[Lazarus] Lazarus eats comment characters using Swedish keyboard

Mark Morgan Lloyd markMLl.lazarus at telemetry.co.uk
Sun Oct 11 20:41:55 CEST 2015


Martin Frb wrote:
> On 11/10/2015 17:33, Bo Berglund wrote:
>> I have investigated further now and when I use the Pi directly
>> (monitor connected to Pi and keyboard/mouse too) then the {} keys do
>> work.
>> When I noticed the problem I was using TightVNC to remotely access the
>> GUI. So somehow VNC might be involved here.
>>
> 
> http://bugs.freepascal.org/view.php?id=17820
> 
> Never had time to work on it, and probably wont have anytime soon.
> 
> See note in bug. I dont know if same timestamp is allowed or if that is 
> an issue in VNC. But in the LCL (for any custom control) it is 
> interpreted as, this is the same keystroke, therefore it was already 
> handled.

There's been an issue with shift keys- particularly multiple shift keys- 
in VNC for a long time, and I think that more testing is in order before 
blaming Lazarus.

Specifically, back in the Delphi days I'd use a doubleclick on something 
with three shift keys pressed to enter "guru mode" (e.g. to resize 
windows that were normally locked), and I'm pretty sure that when I 
started accessing our application servers over VNC I had to relax this 
to any two shift keys.

If there's a shift-key problem under VNC, but it does not show up with 
any non-VNC connection (i.e. local X11 session, remote X11 session using 
e.g. XDMCP, or X11 tunneled over SSH) then it's definitely not a Lazarus 
issue.

If a Lazarus/LCL program works properly on a local X11 session, and 
there's shift key problems over one or more of the remote X11 connection 
types (remote using e.g. XDMCP, X11 tunneled over SSH) then it's 
probably worth looking whether anything in Lazarus or the LCL could be 
improved.

There's at least two VNC implementations in Debian and derivatives: Real 
VNC on everything except ARM as the default, and TightVNC on (I think) 
almost everything; there's also RDP implementations in most desktop 
environments for remote support purposes.
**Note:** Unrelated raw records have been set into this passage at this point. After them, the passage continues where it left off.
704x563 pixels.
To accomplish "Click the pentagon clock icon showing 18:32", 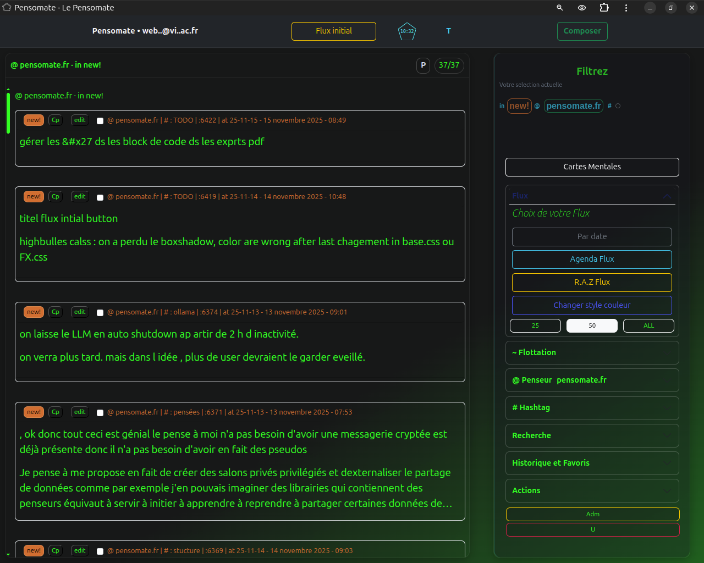I will tap(406, 31).
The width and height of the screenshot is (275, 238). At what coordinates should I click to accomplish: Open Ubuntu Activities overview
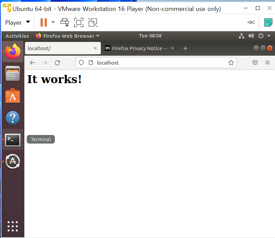coord(17,36)
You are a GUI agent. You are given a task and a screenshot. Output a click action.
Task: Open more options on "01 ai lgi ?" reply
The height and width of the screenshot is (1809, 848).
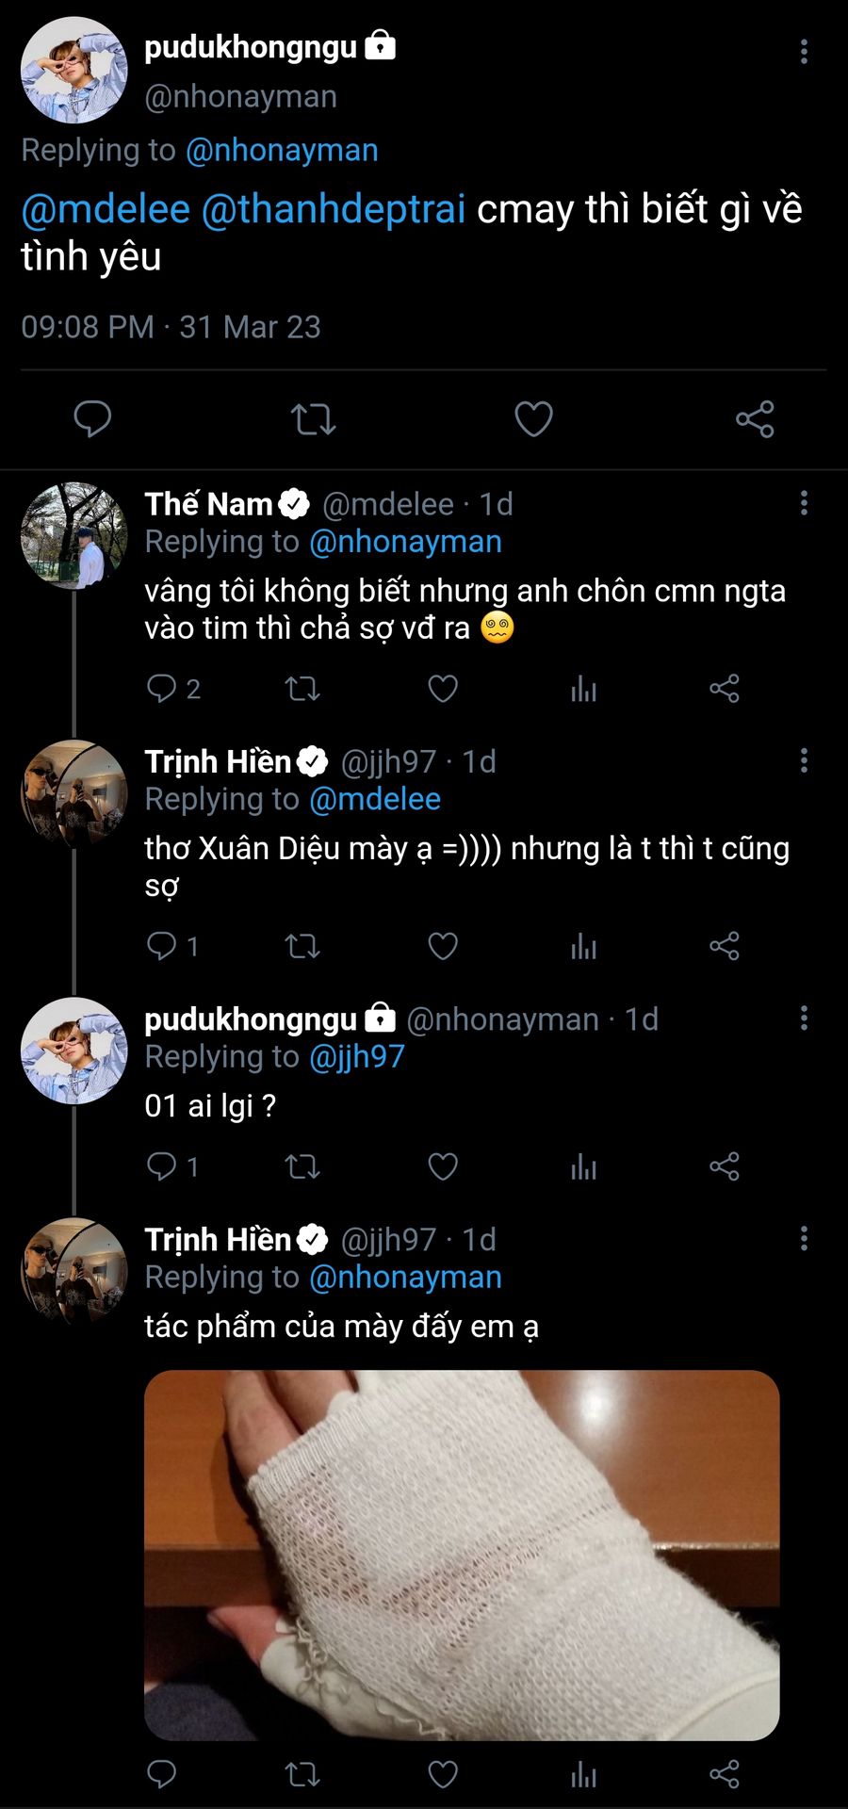point(804,1018)
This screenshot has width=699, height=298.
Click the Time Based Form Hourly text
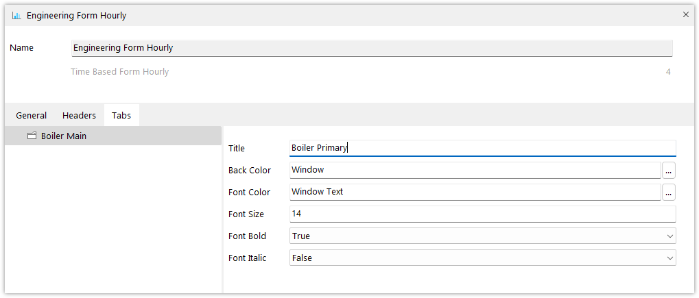coord(119,72)
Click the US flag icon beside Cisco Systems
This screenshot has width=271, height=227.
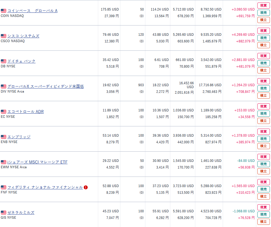tap(4, 36)
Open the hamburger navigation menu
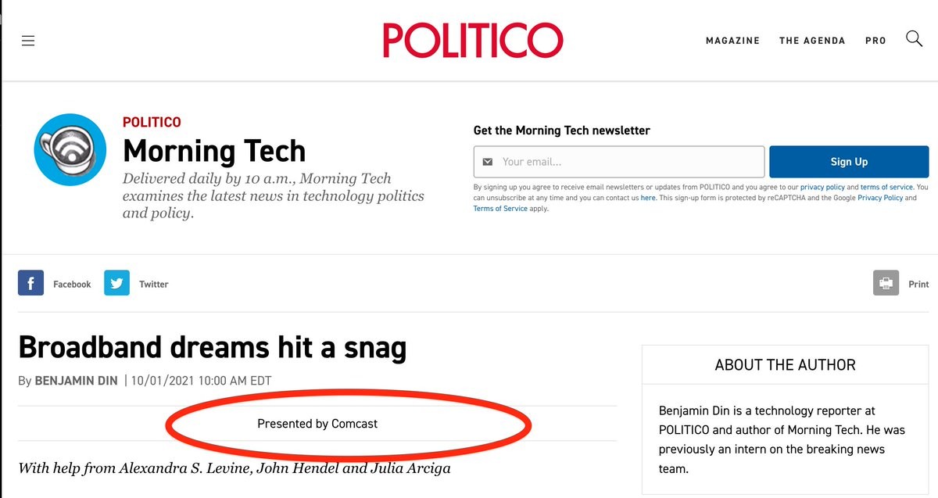938x498 pixels. (28, 41)
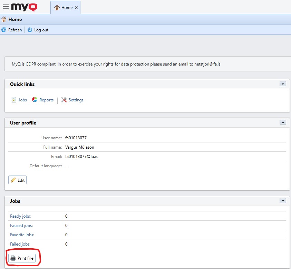The height and width of the screenshot is (269, 291).
Task: Collapse the User profile panel
Action: tap(283, 122)
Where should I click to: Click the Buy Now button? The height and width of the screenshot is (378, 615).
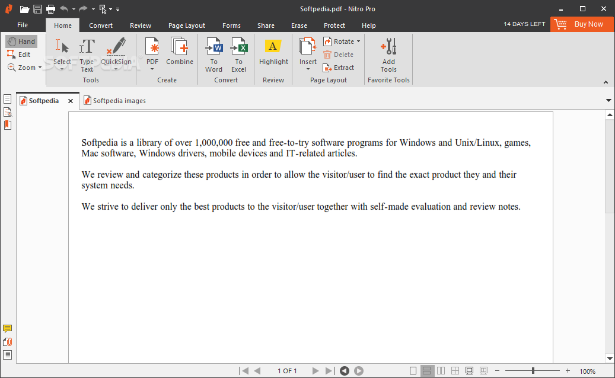[x=582, y=24]
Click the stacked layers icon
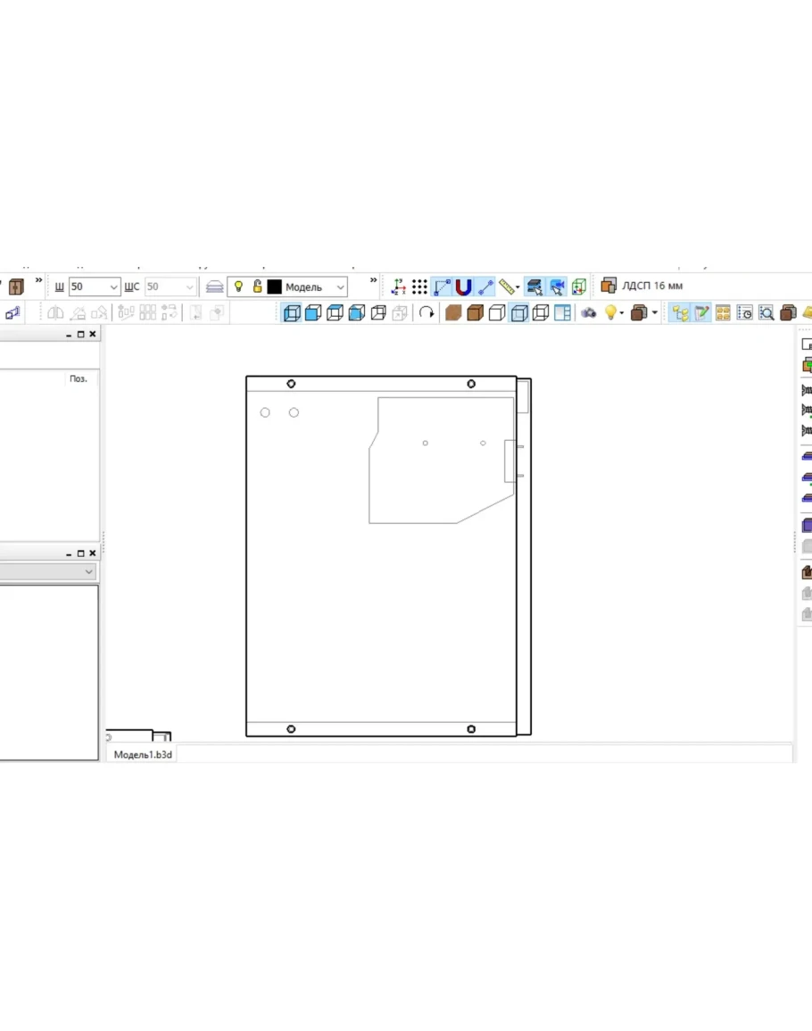This screenshot has width=812, height=1031. coord(214,287)
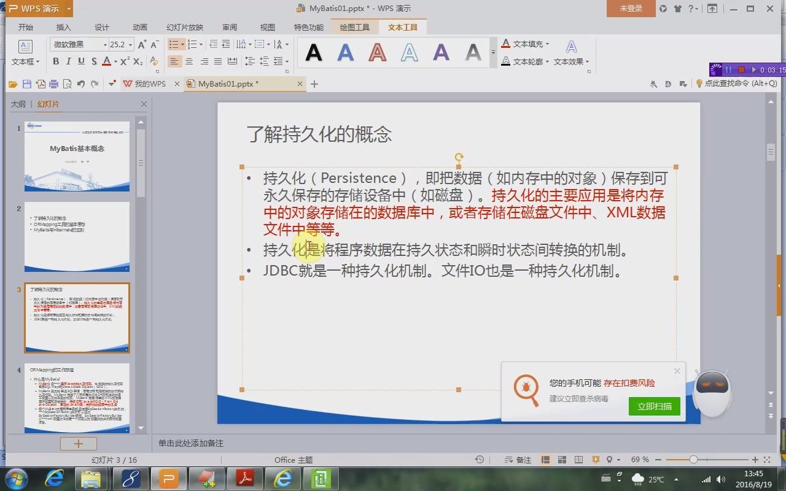Switch to the 插入 ribbon tab
The height and width of the screenshot is (491, 786).
[x=63, y=27]
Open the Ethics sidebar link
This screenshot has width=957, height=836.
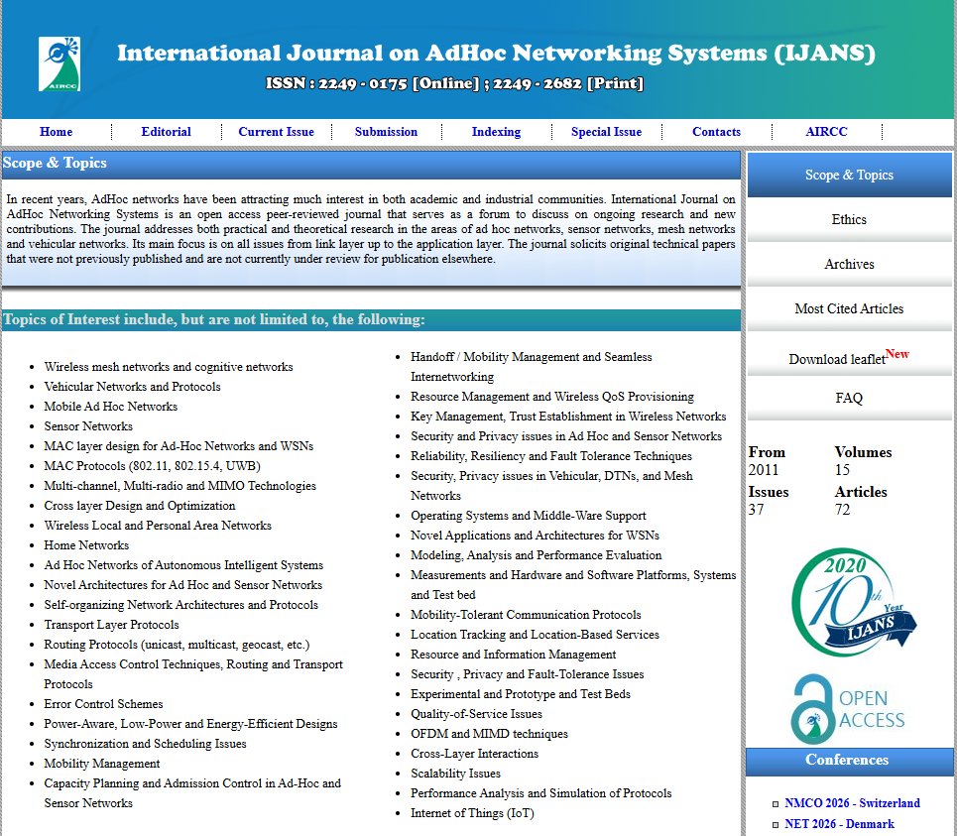pyautogui.click(x=848, y=219)
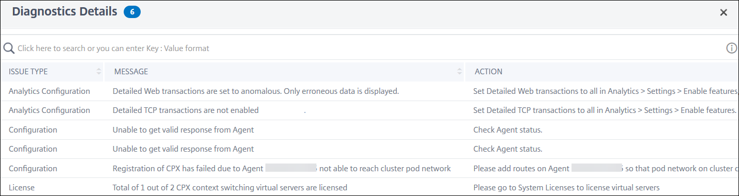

The open source RealVNC 
implementation is now falling behind reality, VNC (Ltd, or Inc, or 
whatever they call themselves) are only maintaining a closed source 
version although I believe binaries are available for free download for 
small-scale use. I don't know to what extent TightVNC is in a better 
position.

If this continues to be a problem for anybody, I'd suggest duplicating 
it on an x86 system using RealVNC, and then seeing if it's fixed in 
their closed-source version. If it is, then confer with the Debian 
(etc.) VNC maintainers.

-- 
Mark Morgan Lloyd
markMLl .AT. telemetry.co .DOT. uk

[Opinions above are the author's, not those of his employers or colleagues]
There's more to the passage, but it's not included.